**Exercise goal:** Write the records out again. Match them exactly.

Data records
- - -
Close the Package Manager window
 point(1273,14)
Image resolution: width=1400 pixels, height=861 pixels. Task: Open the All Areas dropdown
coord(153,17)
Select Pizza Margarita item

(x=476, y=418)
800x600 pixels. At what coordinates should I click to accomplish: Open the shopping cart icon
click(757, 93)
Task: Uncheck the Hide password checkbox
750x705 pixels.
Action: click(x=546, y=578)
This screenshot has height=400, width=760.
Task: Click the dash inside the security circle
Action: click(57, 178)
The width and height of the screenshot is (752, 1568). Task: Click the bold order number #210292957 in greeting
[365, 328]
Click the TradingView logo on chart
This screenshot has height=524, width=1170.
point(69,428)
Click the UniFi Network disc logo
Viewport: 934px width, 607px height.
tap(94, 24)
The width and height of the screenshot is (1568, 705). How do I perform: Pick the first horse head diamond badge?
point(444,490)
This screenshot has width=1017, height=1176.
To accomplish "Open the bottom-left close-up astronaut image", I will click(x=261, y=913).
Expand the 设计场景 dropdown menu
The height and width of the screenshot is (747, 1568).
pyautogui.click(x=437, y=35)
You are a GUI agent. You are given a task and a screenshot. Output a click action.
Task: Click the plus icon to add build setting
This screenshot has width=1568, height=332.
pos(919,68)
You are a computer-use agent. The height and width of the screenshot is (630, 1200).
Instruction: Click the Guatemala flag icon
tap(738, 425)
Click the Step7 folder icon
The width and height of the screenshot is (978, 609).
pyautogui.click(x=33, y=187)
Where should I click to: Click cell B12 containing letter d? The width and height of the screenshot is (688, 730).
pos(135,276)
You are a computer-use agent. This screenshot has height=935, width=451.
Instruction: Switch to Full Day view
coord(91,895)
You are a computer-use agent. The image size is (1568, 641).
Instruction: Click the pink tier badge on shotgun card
- - -
**Result of this task:**
Close the Package Manager window
 point(1273,14)
Image resolution: width=1400 pixels, height=861 pixels. Task: Open the All Areas dropdown
coord(153,17)
Select Pizza Margarita item

(x=476, y=418)
800x600 pixels. At what coordinates should I click to accomplish: Open the shopping cart icon
click(757, 93)
Task: Uncheck the Hide password checkbox
750x705 pixels.
Action: click(x=546, y=578)
This screenshot has height=400, width=760.
Task: Click the dash inside the security circle
Action: click(57, 178)
The width and height of the screenshot is (752, 1568). Task: Click the bold order number #210292957 in greeting
[365, 328]
Click the TradingView logo on chart
This screenshot has height=524, width=1170.
point(69,428)
Click the UniFi Network disc logo
Viewport: 934px width, 607px height.
tap(94, 24)
The width and height of the screenshot is (1568, 705). How do I perform: Pick the first horse head diamond badge?
point(444,490)
This screenshot has width=1017, height=1176.
To accomplish "Open the bottom-left close-up astronaut image", I will click(x=261, y=913).
Expand the 设计场景 dropdown menu
The height and width of the screenshot is (747, 1568).
pyautogui.click(x=437, y=35)
You are a GUI agent. You are given a task and a screenshot. Output a click action.
Task: Click the plus icon to add build setting
This screenshot has width=1568, height=332.
pos(919,68)
You are a computer-use agent. The height and width of the screenshot is (630, 1200).
Instruction: Click the Guatemala flag icon
tap(738, 425)
Click the Step7 folder icon
The width and height of the screenshot is (978, 609).
pyautogui.click(x=33, y=187)
Where should I click to: Click cell B12 containing letter d? The width and height of the screenshot is (688, 730).
pos(135,276)
You are a computer-use agent. This screenshot has height=935, width=451.
Instruction: Switch to Full Day view
coord(91,895)
You are a computer-use agent. The image size is (1568, 641).
Instruction: Click the pink tier badge on shotgun card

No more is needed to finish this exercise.